Ergonomics and Build Quality
The MX Master 3S is sculpted for right-handed use, with a pronounced thumb rest, a forward-tilted profile, and a wide palm area. If you spend four-plus hours a day on a computer — which most college students do — the difference between a flat, ambidextrous mouse and a properly ergonomic one is real. Wrist and forearm fatigue is lower. Positioning is more natural.
At 141g it’s on the heavier side for wireless mice. Some people find the weight reassuring; others find it fatiguing over long sessions. If you have small hands, the large body can cause gripping issues — try it in a store if you can.
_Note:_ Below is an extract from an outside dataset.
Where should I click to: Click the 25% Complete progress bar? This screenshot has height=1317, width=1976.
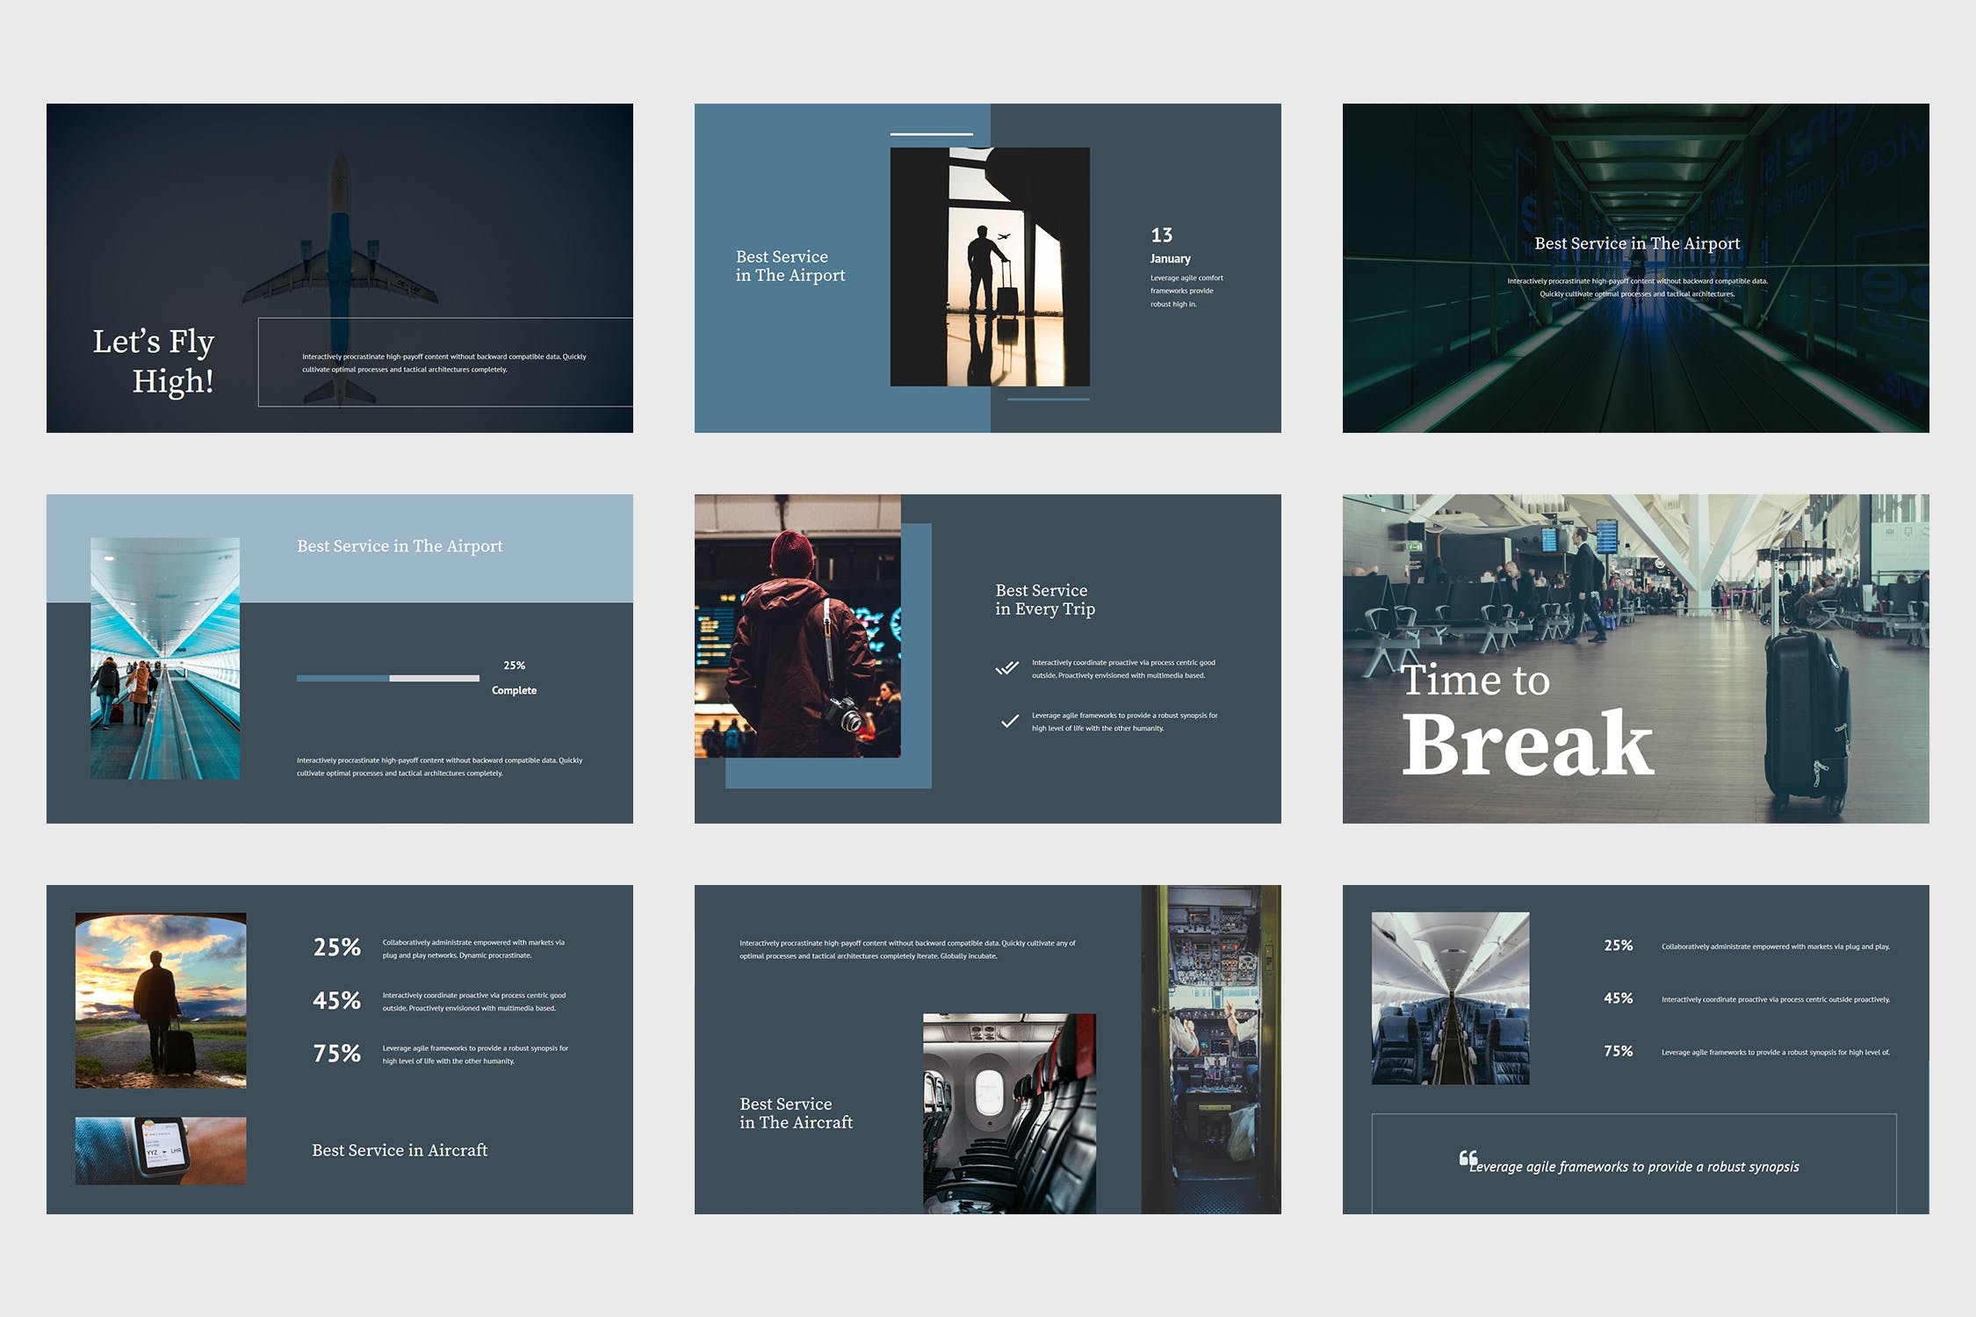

The scroll wheel and shell are made of metal and high-grade plastic respectively. After two years of daily use in our testing, there’s no wobble, no creak, and no visible wear. This is a mouse that holds up.
Battery Life
Logitech rates the MX Master 3S at 70 days on a single USB-C charge. In typical student use — four to six hours daily — we averaged around 60 days before hitting the low-battery warning. A full charge takes about three hours. There’s no wireless charging, but with this battery life you’ll charge it roughly once every two months and forget about it.
Is It Worth $99?
If you’re on a tight budget, no — the Logitech M510 gives you a comfortable wireless mouse with solid battery life for around $40, and the performance gap is real but manageable.
If you spend three-plus hours a day on a computer, write long documents, do research, or code: yes. The MagSpeed scroll wheel and silent switches meaningfully change how comfortable and efficient daily computer work feels. This is the kind of peripheral you buy once and don’t think about again.